1 MRC Biostatistics Unit, Institute of Public Health, Cambridge, UK.
2 School of Social and Community Medicine, University of Bristol, Bristol, UK.
Stat Methods Med Res. 2018 Jun;27(6):1603-1614. doi: 10.1177/0962280216665872. Epub 2016 Sep 5.
Estimating the parameters of a regression model of interest is complicated by missing data on the variables in that model. Multiple imputation is commonly used to handle these missing data. Joint model multiple imputation and full-conditional specification multiple imputation are known to yield imputed data with the same asymptotic distribution when the conditional models of full-conditional specification are compatible with that joint model. We show that this asymptotic equivalence of imputation distributions does not imply that joint model multiple imputation and full-conditional specification multiple imputation will also yield asymptotically equally efficient inference about the parameters of the model of interest, nor that they will be equally robust to misspecification of the joint model. When the conditional models used by full-conditional specification multiple imputation are linear, logistic and multinomial regressions, these are compatible with a restricted general location joint model. We show that multiple imputation using the restricted general location joint model can be substantially more asymptotically efficient than full-conditional specification multiple imputation, but this typically requires very strong associations between variables. When associations are weaker, the efficiency gain is small. Moreover, full-conditional specification multiple imputation is shown to be potentially much more robust than joint model multiple imputation using the restricted general location model to mispecification of that model when there is substantial missingness in the outcome variable.

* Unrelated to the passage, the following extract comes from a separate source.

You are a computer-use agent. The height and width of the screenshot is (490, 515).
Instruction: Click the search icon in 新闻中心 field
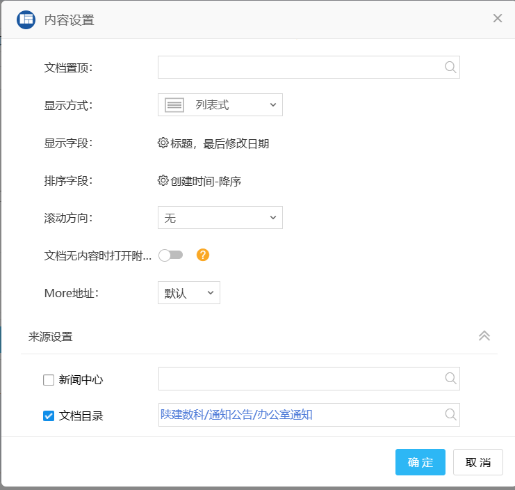pyautogui.click(x=450, y=379)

当模型中的变量存在缺失数据时,估计感兴趣的回归模型的参数会变得复杂。常用的处理方法是多重插补。当全条件指定模型的条件模型与联合模型兼容时,已知联合模型多重插补和全条件指定多重插补会产生具有相同渐近分布的插补数据。我们表明,这种插补分布的渐近等价性并不意味着联合模型多重插补和全条件指定多重插补也将对感兴趣的模型参数进行渐近等效的推断,也不意味着它们对联合模型的指定不匹配具有相同的稳健性。当全条件指定多重插补使用的条件模型是线性、逻辑和多项回归时,这些与受限广义位置联合模型兼容。我们表明,使用受限广义位置联合模型进行多重插补可以在渐近效率上大大优于全条件指定多重插补,但这通常需要变量之间非常强的关联。当关联较弱时,效率增益很小。此外,当因变量存在大量缺失值时,全条件指定多重插补显示出比使用受限广义位置模型的联合模型多重插补具有更大的潜在稳健性。